Le terme « performance » sera-t-il interdit par souci de purification sémantique ? Certains réagissent à l’idée qu’une entreprise - n’importe quelle organisation d’ailleurs - doit générer de la performance, même si toutes les précautions oratoires « euphémisantes » sont prises en disant que les critères et instruments de mesure de cette performance restent à discuter. La performance, ce n’est pas tendance, hormis dans le sport ou les arts pour les anglo-saxons. A la quête de la performance est associée la fatigue, voire l’épuisement personnel ; la performance c’est la négation du rêve d’une vie sans contrainte au « satisfactiogramme » plat ; la performance, c’est de manière plus culpabilisante, la cause ultime du malheur des personnes et de la destruction de la planète. Heureusement, il existe maintenant une alternative, la robustesse[1].
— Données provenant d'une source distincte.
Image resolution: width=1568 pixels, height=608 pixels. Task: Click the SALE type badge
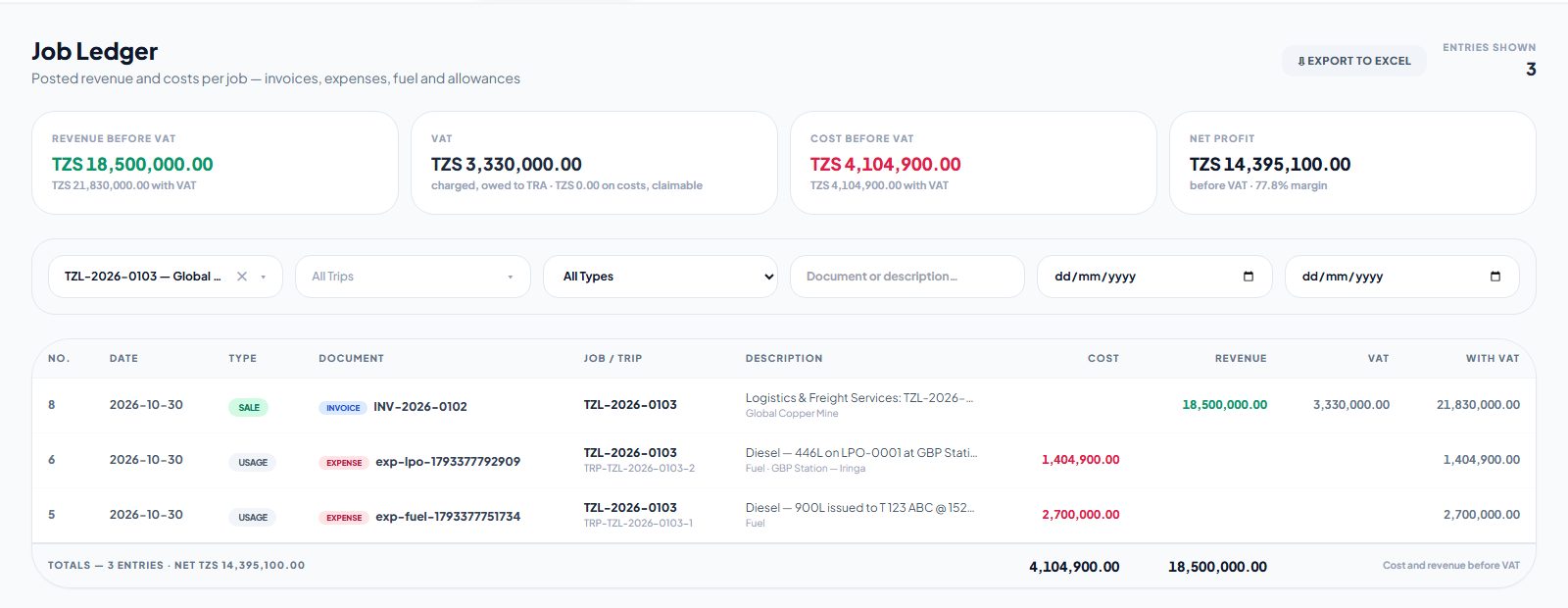coord(249,408)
Mais cette alternative pose deux questions. La première est de savoir de quelle performance la robustesse semble être l’alternative vertueuse ; la seconde est de définir la robustesse. Pour Hamant la performance est à la fois de l’efficacité et de l’efficience ; son mode opératoire est l’optimisation à court terme. La dénonciation de la performance n’est pas nouvelle. Alain Ehrenberg[2] en témoignait déjà il y a plus de vingt ans. ; il montrait comment son culte se pratiquait au-delà du terrible monde économique (l’horreur économique, selon Viviane Forrester en … 1996) et concernait tous les domaines. Il suffit de rencontrer les adeptes de la religion du sport tous dévoués à la célébration de ce culte ; et que dire de l’utilisation de nos doudous pour suivre le nombre de pas, de verres d’eau, de pulsations cardiaques, etc. Bientôt d’ailleurs notre IA permettra sans doute de suivre nos performances relationnelles en nombre de regards sur un autre bipède, de « merci », voire de mots échangés au sein de nos structures affectivo-partenariales polygonales…
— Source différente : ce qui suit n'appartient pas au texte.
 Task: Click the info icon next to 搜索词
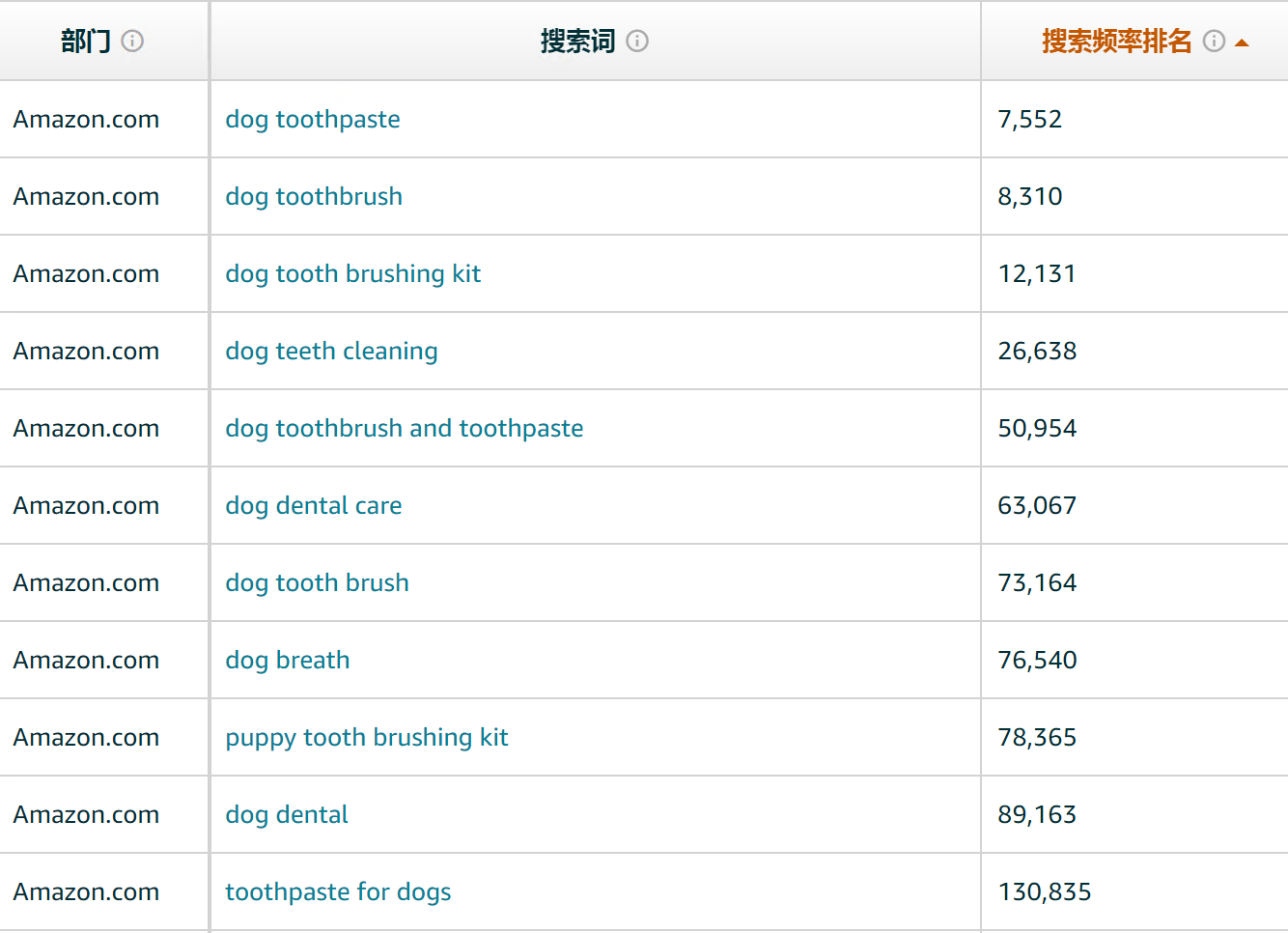[x=637, y=42]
La critique de la performance ne se limite pas au fait qu’elle envahisse tous les compartiments de l’action humaine, elle suggère aussi son réductionnisme, sa tendance à réduire un résultat visé à quelques indicateurs, à vouloir encapsuler la richesse d’une expérience ou d’un accomplissement à des métriques, à tenter de représenter la richesse d’un territoire à la pauvreté d’une esquisse de carte. Plus encore, le culte exige toujours plus d’idoles, c’est-à-dire des représentations de plus en plus parlantes, en d’autres mots des indicateurs toujours plus concrets, mesurables, constatables.
Les effets pervers ne font pas attendre : à remplacer les icônes par des idoles, on se met à adorer l’indicateur sans intérêt pour ce qu’il est censé indiquer, on s’en tient à sa métrique plutôt qu’à ce qu’elle devrait représenter. C’est universel ; les étudiants s’ajustent à l’examen plutôt qu’ils cherchent à apprendre, le bureaucrate colle à la lettre de la règle plutôt qu’il n’honore son esprit, la performance se dissout dans l’indicateur et chacun peut ainsi s’épuiser ou se détruire pour battre un record plutôt que d’accomplir quelque chose. Il y a très longtemps[3] Luttwak avait montré comment, à trop se concentrer sur un objectif (satisfaire l’indicateur par exemple) on avait toutes les chances d’obtenir l’inverse de ce qui était désiré.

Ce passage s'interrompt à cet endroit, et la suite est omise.